Nicotine
tags:: Nootropics Supplements
- Stimulant with a host of positive brain focus effects
- Nicotine can offer acute cognitive benefits, primarily in attention, reaction time, and some aspects of memory.
- Not a super-clear demonstrated positive-only thing but there's more positive research being released.
- Danger in addiction and overuse—be careful, take low doses that take get processed relatively slowly by your body so the addiction doesn't come up.
- Resources
- Huberman has a good video, just skip over the bits about smoking
- Primary Demonstrated Benefits (Short-Term & Acute):
- Attention:
- Alerting Attention: Improved ability to maintain an alert state (e.g., sustained attention tasks) [PMC3151730].
- Orienting Attention: Faster redirection of attention to relevant stimuli [PMC3151730].
- Focused Attention: Enhanced performance on tasks requiring focused visual scanning https://www.nature.com/articles/1395700 .
- Reaction Time: Faster responses in tasks requiring quick decisions and motor actions https://www.nature.com/articles/1395700 .
- Memory (Specific Aspects):
- Working Memory: Some studies show improvements in reaction time on working memory tasks [PMC3151730]. Accuracy improvements are less consistent.

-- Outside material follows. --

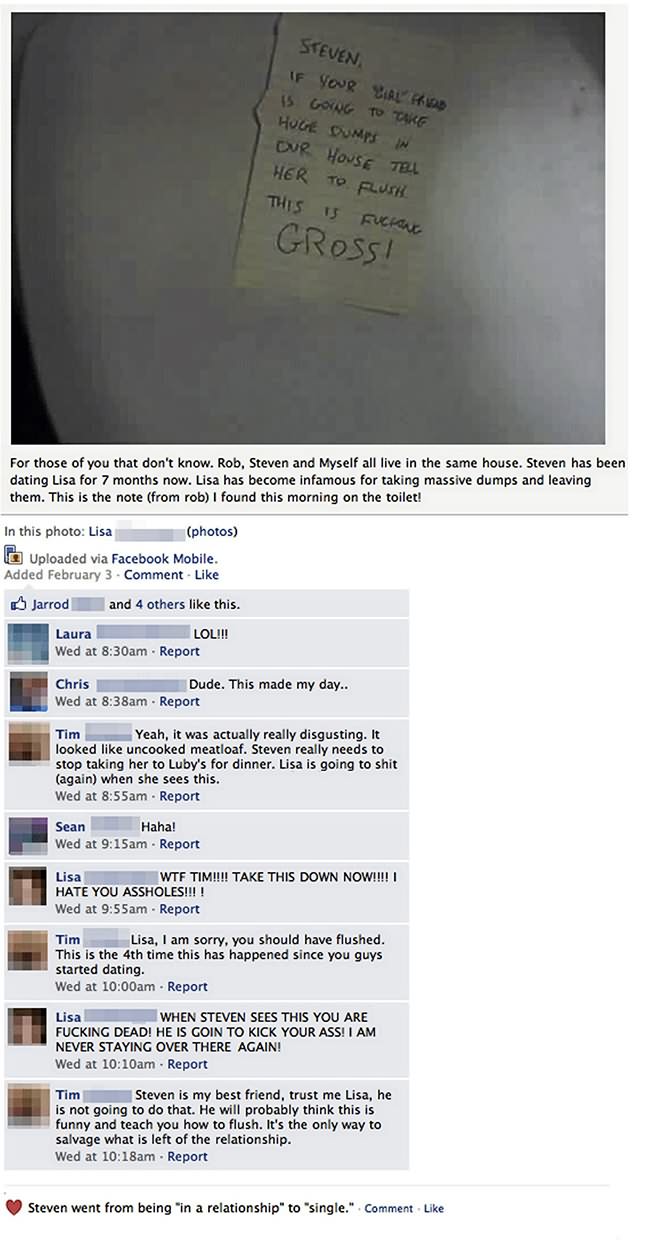Click the mobile upload icon

pos(14,557)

- Short-Term Episodic Memory: Potential benefits for accuracy in recalling recently learned information (e.g., word lists) [PMC3151730].
- Attention:
- Side effects
- Addiction of course
- Primary side effect is nausea, usually when people take higher doses
- Vasoconstriction - so it's primarily a "sit down and focus" type of effect, not for working out. You might stack with something like L-Arginine that's vasodilatory if you want to counter that.

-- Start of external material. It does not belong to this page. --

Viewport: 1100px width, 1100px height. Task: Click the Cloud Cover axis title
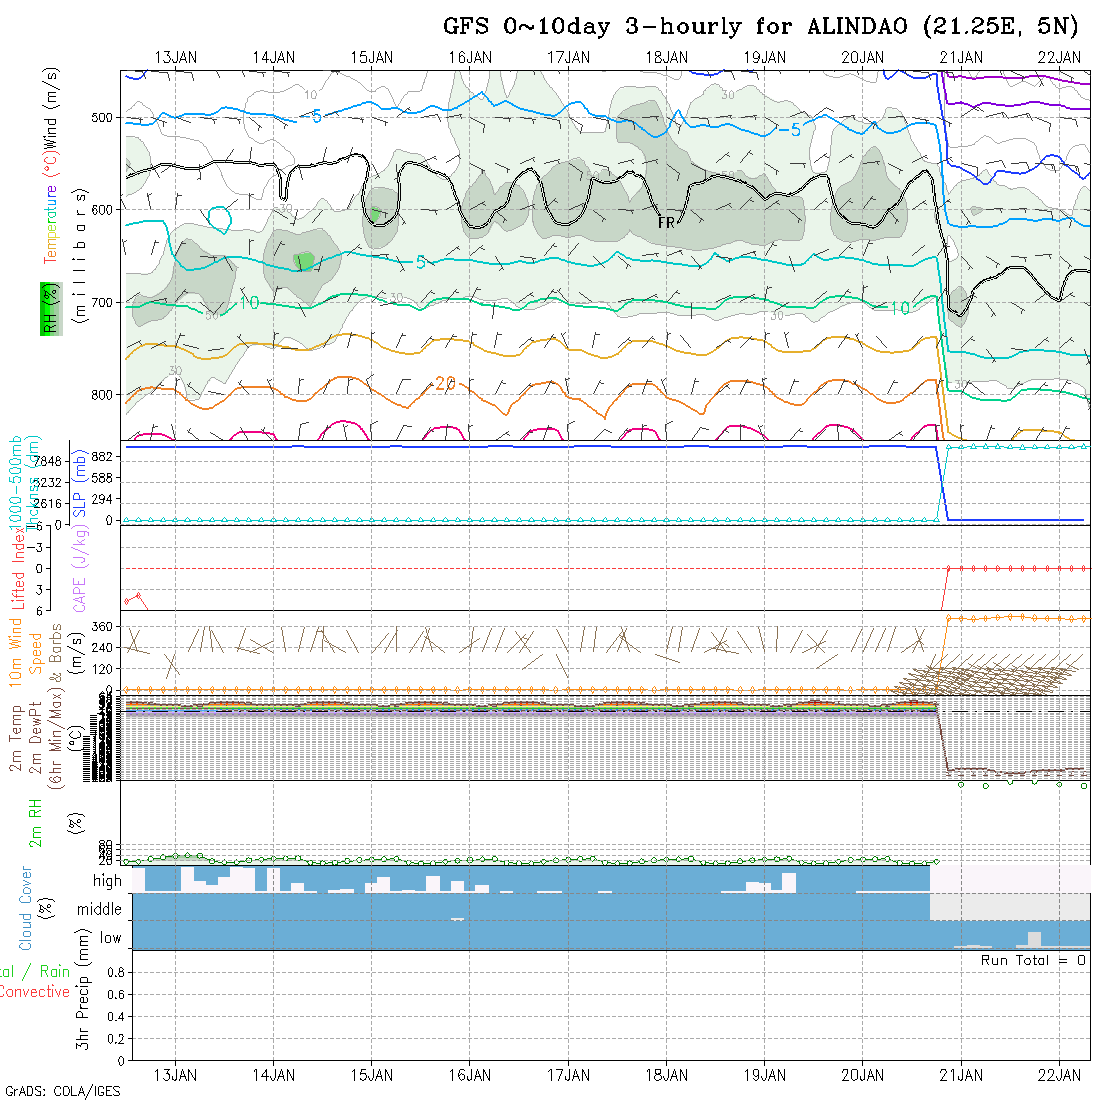26,909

- Practical Application & Protocol Guidelines
- Use when you need the cognitive effects, not continually
- The quicker the absorption the more addiction potential. Inhalation gets to your brain immediately which is why it's the most dangerous. Though the skin or digestive system are much safer.
- Lowest Effective Dose: Start low (e.g., 1 mg nicotine lozenge or gum) and monitor effects.
- Timing: Administer 30-60 minutes before the desired cognitive effect (based on absorption times for the chosen method).
- Method:
- Gum/Lozenges: Offer more control over dosage and faster onset than patches.
- Patches: Provide a more sustained release, but less control over acute effects. Not generally recommended for cognitive enhancement due to slower onset and potential for tolerance.
- Sprays: what I use—not much "extra shit" in next to the actual nicotine.
- What We Still Don't Know (Key Research Gaps)
- The long-term neurological effects of isolated nicotine supplementation. It's been almost only researched in as smoking or vaping—which universally shows negative consequences leading to the "bad rep" of nicotine.
- Interactions between nicotine and other nootropics.
- Precise dose-response curves for various cognitive domains in different populations.
- Whether these results can translate beyond rodent models.